There are three key areas to understand. 
Firstly, what data set shaped its worldview? What images form its view of the world? As much as the folks at Midjourney might want us to believe that they scraped the internet at random, their data set was built selectively and trained aesthetically.
Secondly, what words are most suggestive to AI? There are words that Midjourney understands immediately and others it simply doesn't grok.
Finally (and maybe most challenging), how do we convey our spatial intent to AI? How do we describe things like depth and space to AI? 
Articulating the world in 3D is not our native tongue. We were raised on flat images.
When I talked with AI artist Darien Davis recently, he told me it took over 30 prompts to get the relationship between a dog owner and his pet just right. The key phrase was “marked space between” which seemingly prompted Midjourney to put a dog precisely alongside his master.
Learning to effectively paint in the mind of other people or in the mind of AI is really the same thing. It’s one of humanity's evergreen problems. 
It will likely always be a work in progress.

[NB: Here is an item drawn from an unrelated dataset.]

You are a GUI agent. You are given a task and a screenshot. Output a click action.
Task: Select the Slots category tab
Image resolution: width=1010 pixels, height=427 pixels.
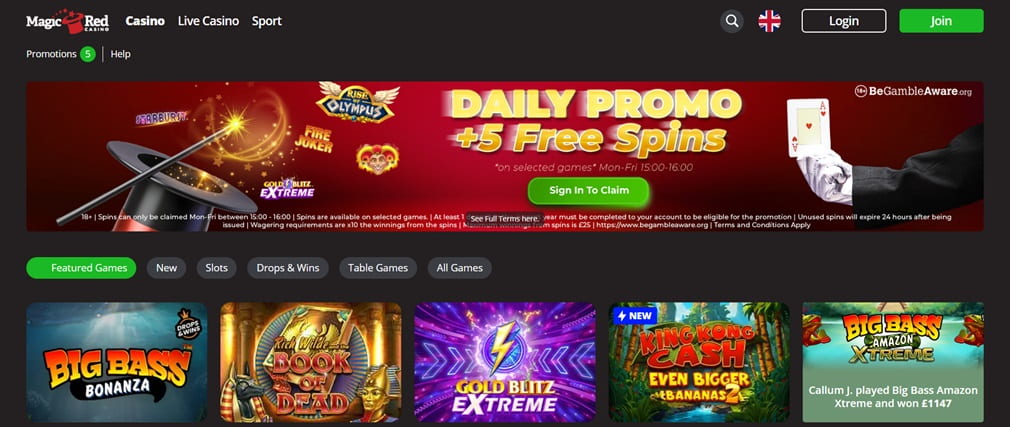point(216,268)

In the last half of the 20th century, the art world went through a process that was the opposite of using words to prompt images. 
In “The Painted Word” Tom Wolfe describes how images left the canvas and became abstractions. Theories and words replaced canvas and paintbrushes. Art became the description of art, not the thing.  
In the end, all that existed was documentation.Today, things are picking up where Wolfe left off and the words are not replacing art but creating art.
We all have a stake in better understanding how the machine thinks. 
Our existence may perhaps depend upon it. It’s a cruel turning of the tables.
Yet, just as the microscope allowed us to see an invisible world with a new level of granularity, AI will help us see what we call reality with greater fidelity.
If we can only learn to speak better speak in pictures.
Welcome to Nextness. More than a newsletter, a mindset.

Michael C. Brown:
“90 Miles”
We have crossed the boundary between being able to discern what is real and what is not. “90 Miles” is an exploration of  reportage illustration that challenges our definition of what is fact and what is fabrication.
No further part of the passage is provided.